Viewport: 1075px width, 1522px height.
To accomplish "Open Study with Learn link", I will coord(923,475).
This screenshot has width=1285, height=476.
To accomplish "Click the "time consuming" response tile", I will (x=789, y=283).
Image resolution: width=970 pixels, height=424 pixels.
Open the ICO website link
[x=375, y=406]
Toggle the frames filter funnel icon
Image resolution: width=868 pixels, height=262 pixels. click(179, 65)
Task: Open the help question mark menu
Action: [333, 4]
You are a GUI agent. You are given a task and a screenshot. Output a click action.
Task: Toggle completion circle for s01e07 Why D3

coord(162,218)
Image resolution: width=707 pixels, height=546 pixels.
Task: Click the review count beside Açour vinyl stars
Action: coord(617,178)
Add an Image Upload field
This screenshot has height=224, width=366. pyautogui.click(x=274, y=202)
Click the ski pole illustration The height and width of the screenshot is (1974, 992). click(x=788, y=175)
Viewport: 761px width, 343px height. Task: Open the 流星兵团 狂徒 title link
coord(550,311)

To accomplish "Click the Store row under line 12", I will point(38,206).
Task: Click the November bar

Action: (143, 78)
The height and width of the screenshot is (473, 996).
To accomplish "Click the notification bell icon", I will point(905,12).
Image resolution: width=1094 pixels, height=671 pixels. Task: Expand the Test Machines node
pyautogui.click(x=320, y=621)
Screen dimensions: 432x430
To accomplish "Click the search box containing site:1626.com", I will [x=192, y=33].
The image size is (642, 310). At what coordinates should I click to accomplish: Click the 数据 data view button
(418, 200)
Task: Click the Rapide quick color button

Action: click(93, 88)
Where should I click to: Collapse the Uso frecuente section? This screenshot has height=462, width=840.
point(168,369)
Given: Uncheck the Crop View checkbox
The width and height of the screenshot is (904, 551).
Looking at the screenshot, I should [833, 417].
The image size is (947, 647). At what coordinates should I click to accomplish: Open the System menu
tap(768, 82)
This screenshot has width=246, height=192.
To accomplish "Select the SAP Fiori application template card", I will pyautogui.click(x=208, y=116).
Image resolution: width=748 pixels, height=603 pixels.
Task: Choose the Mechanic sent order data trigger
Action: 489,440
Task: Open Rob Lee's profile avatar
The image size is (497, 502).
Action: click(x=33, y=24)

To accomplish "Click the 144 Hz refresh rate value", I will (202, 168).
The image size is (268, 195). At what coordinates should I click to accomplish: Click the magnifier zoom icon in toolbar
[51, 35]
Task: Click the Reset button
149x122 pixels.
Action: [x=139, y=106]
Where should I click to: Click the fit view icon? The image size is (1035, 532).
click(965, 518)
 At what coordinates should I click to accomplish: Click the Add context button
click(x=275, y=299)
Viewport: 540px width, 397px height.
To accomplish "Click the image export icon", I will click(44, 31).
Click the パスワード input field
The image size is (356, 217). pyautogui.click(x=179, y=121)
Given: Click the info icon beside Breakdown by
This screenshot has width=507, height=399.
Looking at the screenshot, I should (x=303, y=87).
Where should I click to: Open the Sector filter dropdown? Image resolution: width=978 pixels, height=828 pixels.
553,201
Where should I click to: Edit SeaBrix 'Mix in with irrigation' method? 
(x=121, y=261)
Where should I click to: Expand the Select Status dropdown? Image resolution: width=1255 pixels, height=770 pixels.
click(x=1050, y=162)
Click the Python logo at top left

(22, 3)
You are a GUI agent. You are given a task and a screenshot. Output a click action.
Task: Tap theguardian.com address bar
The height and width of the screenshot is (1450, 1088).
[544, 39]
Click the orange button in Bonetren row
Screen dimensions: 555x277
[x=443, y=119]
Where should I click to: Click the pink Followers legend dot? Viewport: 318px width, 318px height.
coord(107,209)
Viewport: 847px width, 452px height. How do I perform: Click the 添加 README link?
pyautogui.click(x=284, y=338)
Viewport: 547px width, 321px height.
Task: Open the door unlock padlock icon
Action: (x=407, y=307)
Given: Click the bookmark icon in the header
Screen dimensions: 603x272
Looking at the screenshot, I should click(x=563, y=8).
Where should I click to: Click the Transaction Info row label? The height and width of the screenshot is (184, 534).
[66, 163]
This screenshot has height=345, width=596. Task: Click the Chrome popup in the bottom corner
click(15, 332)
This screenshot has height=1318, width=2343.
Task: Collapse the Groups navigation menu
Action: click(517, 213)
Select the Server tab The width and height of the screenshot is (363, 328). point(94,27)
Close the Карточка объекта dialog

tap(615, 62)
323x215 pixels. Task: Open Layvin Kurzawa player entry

### Problem
Restate word for word only the lines above from the line containing "Viewport: 761px width, 343px" to the line containing "Task: Open Rob Lee's profile avatar", both of them included.

### Task answer
Viewport: 761px width, 343px height. Task: Open the 流星兵团 狂徒 title link
coord(550,311)

To accomplish "Click the Store row under line 12", I will point(38,206).
Task: Click the November bar

Action: (143, 78)
The height and width of the screenshot is (473, 996).
To accomplish "Click the notification bell icon", I will point(905,12).
Image resolution: width=1094 pixels, height=671 pixels. Task: Expand the Test Machines node
pyautogui.click(x=320, y=621)
Screen dimensions: 432x430
To accomplish "Click the search box containing site:1626.com", I will [x=192, y=33].
The image size is (642, 310). At what coordinates should I click to accomplish: Click the 数据 data view button
(418, 200)
Task: Click the Rapide quick color button

Action: click(93, 88)
Where should I click to: Collapse the Uso frecuente section? This screenshot has height=462, width=840.
point(168,369)
Given: Uncheck the Crop View checkbox
The width and height of the screenshot is (904, 551).
Looking at the screenshot, I should [833, 417].
The image size is (947, 647). At what coordinates should I click to accomplish: Open the System menu
tap(768, 82)
This screenshot has width=246, height=192.
To accomplish "Select the SAP Fiori application template card", I will pyautogui.click(x=208, y=116).
Image resolution: width=748 pixels, height=603 pixels.
Task: Choose the Mechanic sent order data trigger
Action: 489,440
Task: Open Rob Lee's profile avatar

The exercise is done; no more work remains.